'You Get a Rhythm about it' - Peter Minson; 'Emerging Contemporaries'; '6.30 Sessions' - Nellie Peoples + Michelle Stemm. Craft ACT. On until 19 March.
Peter Minson uses lampworking to create a diverse range of glass objects, from goblets to elaborate candelabra. It is a demanding technique that involves manipulating hot glass over a flame. Minson learnt his lampworking skills in his family factory that produced scientific and medical glass. Later in life he devoted these skills to more artistic ventures.
His exhibition at Craft ACT is a display of his work from the early 1970s to the present day. I was surprised to see that the colourful harlequin-style teapots, a highlight of the exhibition, dated from the 1970s as they look so fresh and contemporary.
Advertisement
There can be a playfulness about lampworking glass that comes from its sense of theatre. Minson uses his talent to spin glass into objects like masted galleons, carriages with horses, candelabra with putti and roses, and swans with red bills.
However his creative imagination takes flight in the series of flutes and goblets with their decorated stems (a tribute to traditional glassmaking skills in decoration) and birds like the Royal Spoonbill in clear glass with long elegant legs.
Emerging Contemporaries at Craft ACT is an exhibition that affords emerging artists the opportunity to exhibit their work in a public gallery. It provides a valuable experience for artists from a wide spectrum of institutions, particularly in these present times of disruption and uncertainty.
Some artists obviously enjoy pushing the limits of their chosen material and the sense of discovery along the way. Among the more confident and resolved artworks is Tuna Moire by Brandon Harrison. Technically a functional seat, this artfully skilled work is also a beautiful organic sculpture in Tasmanian oak with its slatted curves following its own internal rhythms.

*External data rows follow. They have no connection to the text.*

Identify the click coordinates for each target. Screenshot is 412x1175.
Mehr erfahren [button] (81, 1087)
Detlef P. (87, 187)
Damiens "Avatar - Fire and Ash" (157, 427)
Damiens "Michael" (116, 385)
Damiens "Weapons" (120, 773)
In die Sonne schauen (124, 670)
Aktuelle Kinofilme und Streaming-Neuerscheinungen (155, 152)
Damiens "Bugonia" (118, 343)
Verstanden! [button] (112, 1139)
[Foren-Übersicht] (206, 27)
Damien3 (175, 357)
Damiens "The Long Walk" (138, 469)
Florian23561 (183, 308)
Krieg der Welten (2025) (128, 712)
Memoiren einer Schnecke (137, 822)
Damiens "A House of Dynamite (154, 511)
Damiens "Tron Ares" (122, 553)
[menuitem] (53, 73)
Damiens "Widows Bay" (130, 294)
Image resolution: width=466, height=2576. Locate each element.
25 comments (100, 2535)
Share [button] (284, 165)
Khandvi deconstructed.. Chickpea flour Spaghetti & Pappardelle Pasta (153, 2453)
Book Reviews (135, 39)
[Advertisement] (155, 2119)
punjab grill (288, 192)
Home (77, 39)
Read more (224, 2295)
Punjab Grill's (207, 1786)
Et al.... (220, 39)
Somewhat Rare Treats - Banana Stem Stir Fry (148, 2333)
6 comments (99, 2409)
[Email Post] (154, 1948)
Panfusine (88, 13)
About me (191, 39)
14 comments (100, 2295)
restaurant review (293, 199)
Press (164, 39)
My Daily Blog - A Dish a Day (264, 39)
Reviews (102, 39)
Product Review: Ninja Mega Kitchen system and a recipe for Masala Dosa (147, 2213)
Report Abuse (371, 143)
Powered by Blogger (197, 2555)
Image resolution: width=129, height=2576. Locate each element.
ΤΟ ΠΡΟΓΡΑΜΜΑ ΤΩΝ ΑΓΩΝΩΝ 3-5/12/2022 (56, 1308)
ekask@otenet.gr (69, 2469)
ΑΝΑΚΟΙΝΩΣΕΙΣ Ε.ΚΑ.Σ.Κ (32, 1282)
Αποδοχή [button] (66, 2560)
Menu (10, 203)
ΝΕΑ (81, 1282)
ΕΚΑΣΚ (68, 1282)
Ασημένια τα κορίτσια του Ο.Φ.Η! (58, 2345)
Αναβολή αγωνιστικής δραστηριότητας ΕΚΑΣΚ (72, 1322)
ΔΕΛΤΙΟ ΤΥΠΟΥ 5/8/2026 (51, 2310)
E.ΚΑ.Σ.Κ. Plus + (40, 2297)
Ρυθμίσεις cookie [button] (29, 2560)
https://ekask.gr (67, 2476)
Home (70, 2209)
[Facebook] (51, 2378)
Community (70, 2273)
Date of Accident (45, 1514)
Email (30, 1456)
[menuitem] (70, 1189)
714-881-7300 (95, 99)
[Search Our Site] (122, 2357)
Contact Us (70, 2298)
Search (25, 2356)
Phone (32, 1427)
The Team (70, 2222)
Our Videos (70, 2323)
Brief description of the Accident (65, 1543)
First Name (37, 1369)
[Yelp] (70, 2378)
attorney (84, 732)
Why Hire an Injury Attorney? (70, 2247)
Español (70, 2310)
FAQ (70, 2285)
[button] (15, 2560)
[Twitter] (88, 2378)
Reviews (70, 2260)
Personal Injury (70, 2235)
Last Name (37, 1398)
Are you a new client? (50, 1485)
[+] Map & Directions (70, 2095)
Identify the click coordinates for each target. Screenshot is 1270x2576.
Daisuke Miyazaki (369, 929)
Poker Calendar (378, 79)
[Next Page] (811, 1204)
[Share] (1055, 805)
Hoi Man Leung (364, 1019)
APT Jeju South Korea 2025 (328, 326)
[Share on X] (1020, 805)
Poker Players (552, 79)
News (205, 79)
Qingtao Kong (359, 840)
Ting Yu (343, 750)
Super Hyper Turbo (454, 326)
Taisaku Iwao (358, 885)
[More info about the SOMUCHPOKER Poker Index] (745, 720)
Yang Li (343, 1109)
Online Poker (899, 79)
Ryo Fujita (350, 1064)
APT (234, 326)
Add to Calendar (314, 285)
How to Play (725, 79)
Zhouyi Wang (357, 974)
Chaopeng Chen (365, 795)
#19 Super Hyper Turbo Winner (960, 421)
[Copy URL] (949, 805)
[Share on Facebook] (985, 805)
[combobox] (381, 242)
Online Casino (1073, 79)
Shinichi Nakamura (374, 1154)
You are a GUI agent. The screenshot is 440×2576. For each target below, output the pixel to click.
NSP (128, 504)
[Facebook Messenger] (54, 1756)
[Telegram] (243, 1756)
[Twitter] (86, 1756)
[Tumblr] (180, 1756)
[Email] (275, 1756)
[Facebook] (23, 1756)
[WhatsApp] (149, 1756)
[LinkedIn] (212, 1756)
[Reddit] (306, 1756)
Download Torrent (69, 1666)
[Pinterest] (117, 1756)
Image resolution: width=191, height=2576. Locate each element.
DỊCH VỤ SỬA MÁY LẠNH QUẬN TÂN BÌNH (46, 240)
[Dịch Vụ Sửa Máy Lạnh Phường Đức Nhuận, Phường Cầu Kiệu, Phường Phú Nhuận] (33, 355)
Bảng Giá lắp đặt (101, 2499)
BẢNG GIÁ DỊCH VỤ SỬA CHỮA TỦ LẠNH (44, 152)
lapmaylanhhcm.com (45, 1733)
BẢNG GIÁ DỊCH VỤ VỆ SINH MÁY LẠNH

Noel Davar's Cathedral Table in old-growth Australian cedar and rock maple has also a gentle flowing rhythm in fretwork and rail. As its name suggests, it takes its inspiration from the delicate tracery of cathedral windows.
Roz Hall's witty conceptual work Kinetics of Uncertainty is a series of ceramic installations where she plays with colour-coordinated ceramic rings and bowls paired with household objects like beaters and turntables. The objects are held in suspension as tension is created by the imminent potential of movement and change.
The third exhibition at Craft ACT is 6.30 Sessions. The title refers to the time during COVID-19 restrictions that Brisbane artists Nellie Peoples and Michelle Stemm "met" virtually at 6.30am.
Their normal art practice routines being curtailed by state border closures, they were both feeling creatively disheartened so they decided to meet to encourage each other to make art every day.
Drawn by necessity to the immediate environment of their respective Brisbane backyards (luckily lush tropical gardens), they made photographs, diaries and drawings of what they observed.
These drawings were translated into delightful small linear sculptures, brooches and pins of foliage and flowers using galvanised garden wire. These initial explorations of line eventually became, through a series of evolving processes, documented by the artists' more traditional jewellery pieces.
The creative journey revealed by the project documentation reveals an insightful overview into the creative minds of two artists forced by circumstances outside their control to find inspiration, motivation and a creative order in their surroundings.
As we look back on the past two years of disruption and change, I feel this is one exhibition that we will remember as succinctly summing up how two artists chose to cope with the world they knew growing smaller, but also finding solace around them in creative companionship and a fruitful creative project.